▶ _Directions for this task_: Each record should be copied exactly into the answer, and no picture should go with it.

▶ _Provided information_:
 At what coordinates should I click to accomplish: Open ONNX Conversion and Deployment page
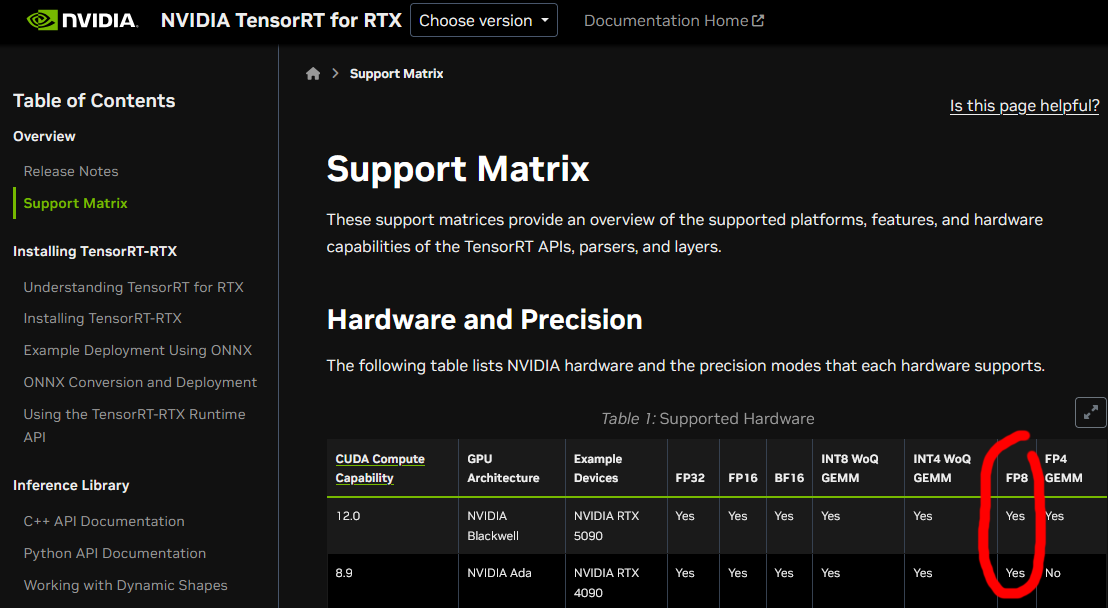[140, 382]
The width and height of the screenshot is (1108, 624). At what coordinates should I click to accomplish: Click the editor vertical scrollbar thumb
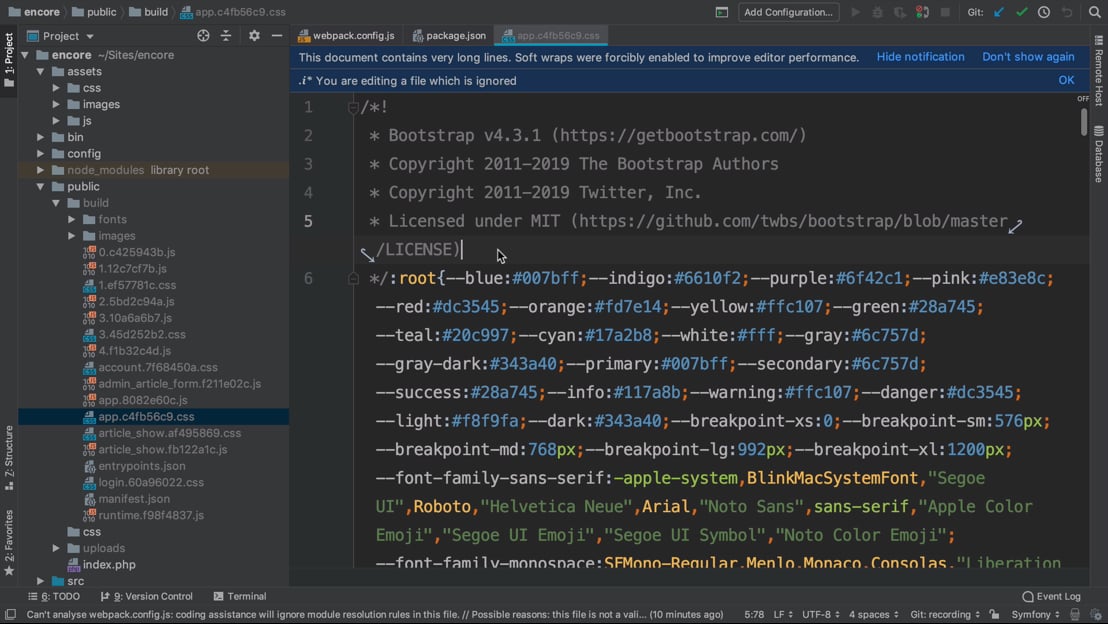tap(1083, 121)
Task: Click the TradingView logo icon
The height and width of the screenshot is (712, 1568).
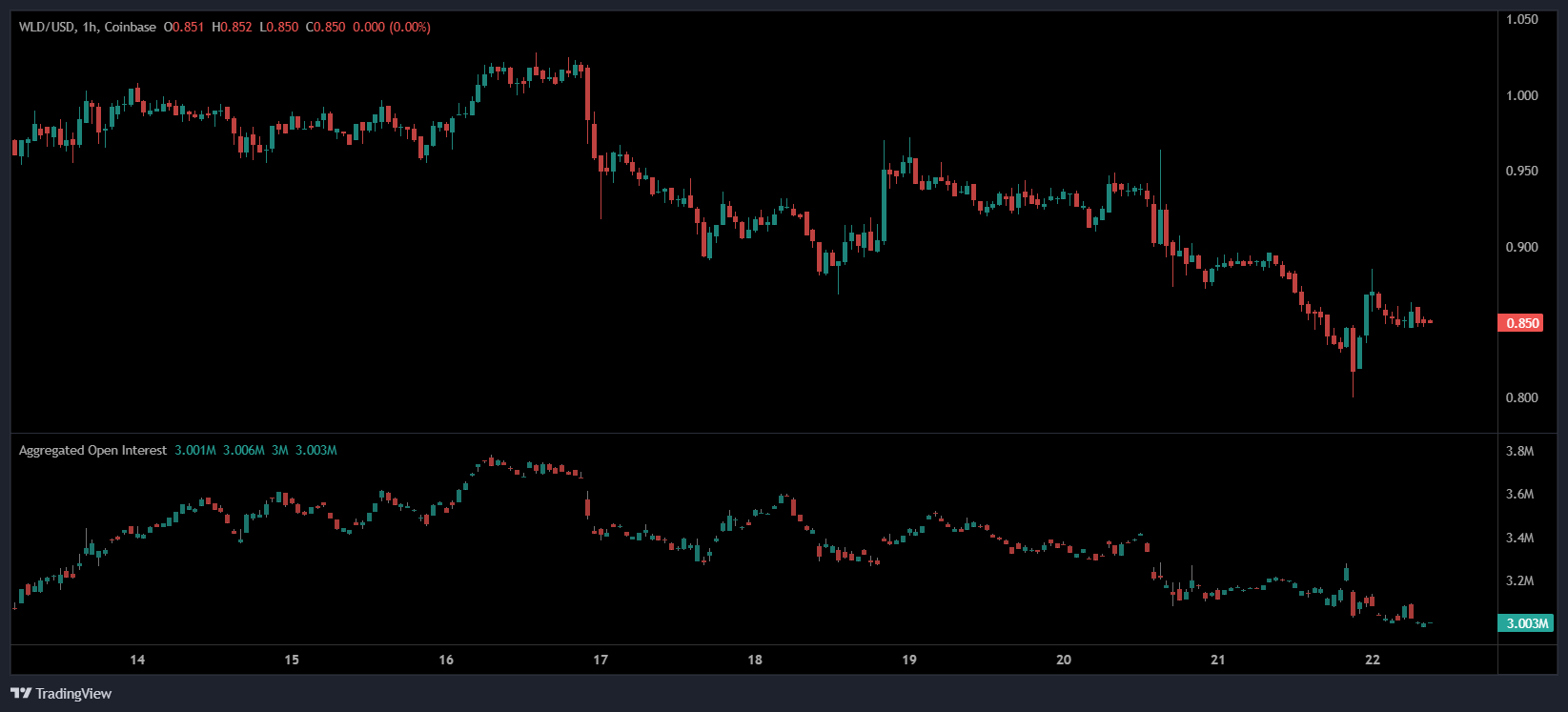Action: tap(20, 693)
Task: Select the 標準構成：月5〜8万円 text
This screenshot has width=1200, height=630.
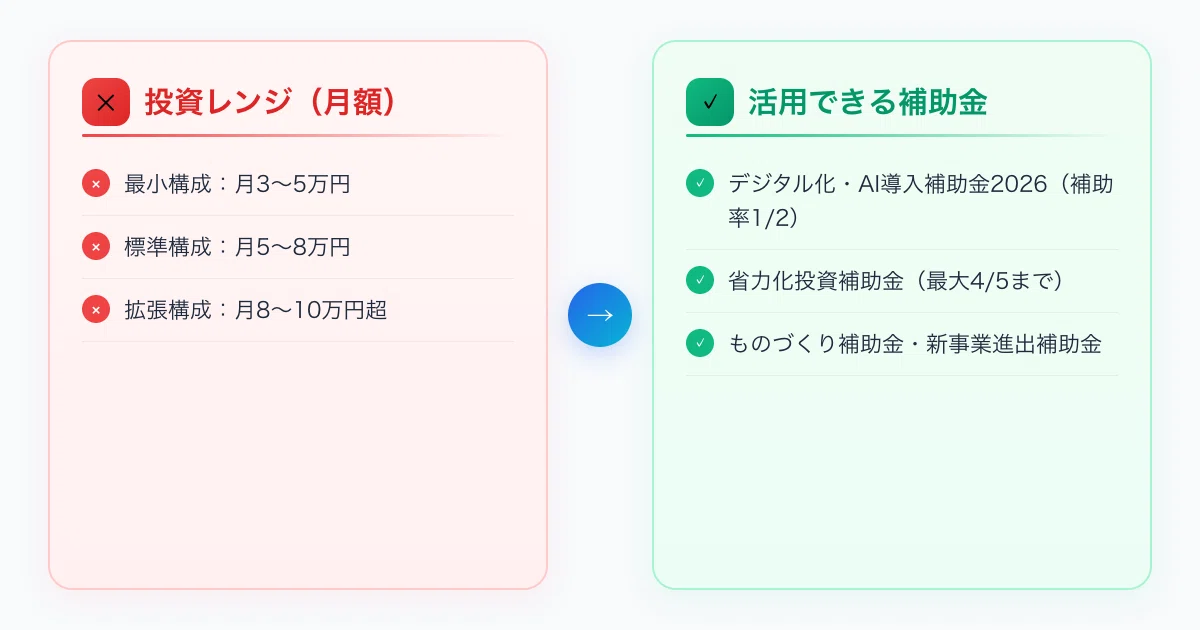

▶ _Solution for this exercise_:
 At what coordinates should I click to accomplish: Open ONNX Conversion and Deployment page
[140, 382]
The width and height of the screenshot is (1108, 624). At what coordinates should I click to accomplish: Click the editor vertical scrollbar thumb
tap(1083, 121)
Task: Click the TradingView logo icon
The height and width of the screenshot is (712, 1568).
Action: tap(20, 693)
Task: Select the 標準構成：月5〜8万円 text
This screenshot has width=1200, height=630.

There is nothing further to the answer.